Dan kalaupun polisi terpaksa menembakkan senjatanya, maka tidak boleh menyasar organ vital yang bisa menyebabkan kematian.
“Yang paling penting sekalipun senjata api digunakan untuk melumpukan tidak boleh diarahkan ke bagian-bagian vital tubuh orang yang menyebabkan meninggal,” tegasnya.
Sumber gambar, Antara Foto
Menurut dia, polisi seharusnya menggunakan cara atau pendekatan yang persuasif apabila berhadapan dengan anak.
Sekalipun dianggap ada upaya ancaman balik seperti diancam dengan senjata tajam, harus diupayakan proses penegakan hukum.
“Kalau polisi pakai senjata api, sekali lagi hanya untuk melumpuhkan bukan untuk membunuh.”
Atas dasar itulah Andri Yunus menilai apa yang dilakukan Aipda R bisa disebut sebagai “pembunuhan di luar hukum” atau extrajudicial killing.
Sumber gambar, Getty Images
Sebab pada dasarnya polisi bukan pihak pengadil atau penentu hukuman seseorang yang dituduh melakukan tindak pidana.
Tugas polisi sesuai aturan KUHP melakukan penangkapan, penahanan, penyitaan, dan lain sebagainya yang kemudian membawa terduga pelaku ke kejaksaan untuk diadili di pengadilan.

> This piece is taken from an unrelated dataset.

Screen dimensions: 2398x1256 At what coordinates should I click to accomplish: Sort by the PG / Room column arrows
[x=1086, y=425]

Bukan bertindak layaknya “algojo” yang memberikan penghukuman.
Catatan KontraS pada Juli 2023-Juni 2024 menemukan 35 peristiwa extrajudicial killing yang menyebabkan 37 orang meninggal.

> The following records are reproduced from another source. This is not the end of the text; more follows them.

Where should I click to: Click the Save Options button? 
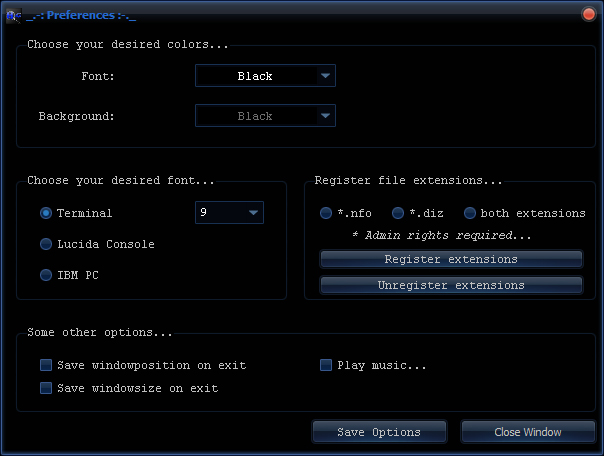378,432
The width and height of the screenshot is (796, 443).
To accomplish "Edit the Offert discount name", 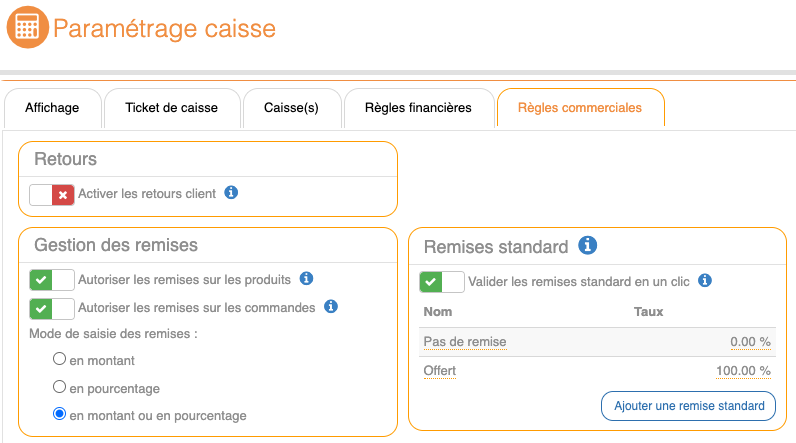I will 440,371.
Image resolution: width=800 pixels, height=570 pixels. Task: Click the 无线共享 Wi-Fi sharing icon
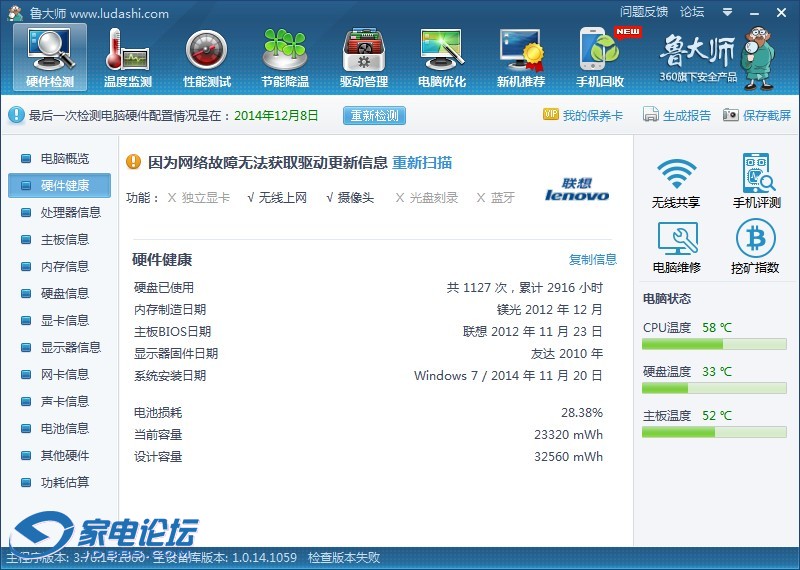pos(676,182)
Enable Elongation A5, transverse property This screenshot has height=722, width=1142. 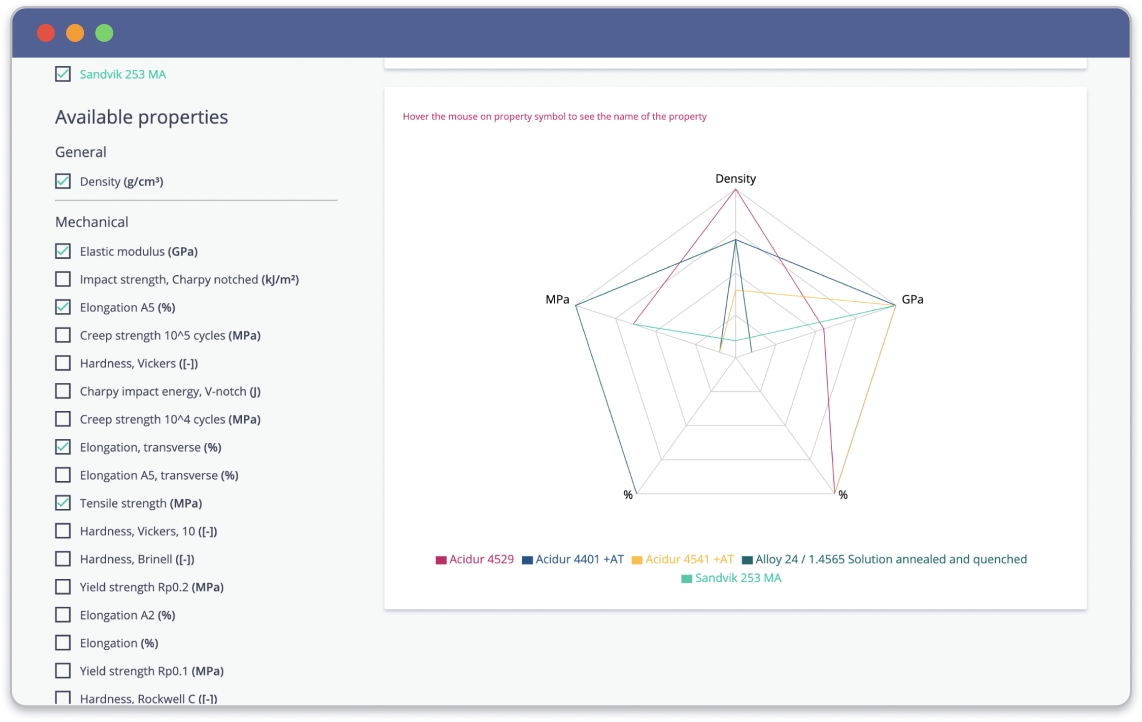tap(62, 475)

Andri juga menyerukan agar polisi secara transparan mengumumkan hasil uji balistik, hasil pemeriksaan Aipda R.
Jangan sampai, kata dia, kasus di Kota Semarang berakhir tanpa mengungkap kebenaran.
Tapi lebih dari itu, Andri Yunus, mendesak kepolisian agar tak cuma menjatuhkan sanksi etik jika anggotanya terbukti bersalah.
Tindakan anggota polisi tersebut harus dipertanggung jawabkan secara pidana karena bagaimana pun ada peristiwa yang menyebabkan hilangnya nyawa.
“Kami tidak ingin hanya disanksi etik, tapi pidana. Itu bisa berjalan beriringan,” katanya.
Kegagalan sistemik penggunaan senjata api oleh polisi
Amnesty International Indonesia menyoroti apa yang mereka sebut “kegagalan sistemik dalam prosedur penggunaan senjata api dan pola pikir aparat yang cenderung represif”.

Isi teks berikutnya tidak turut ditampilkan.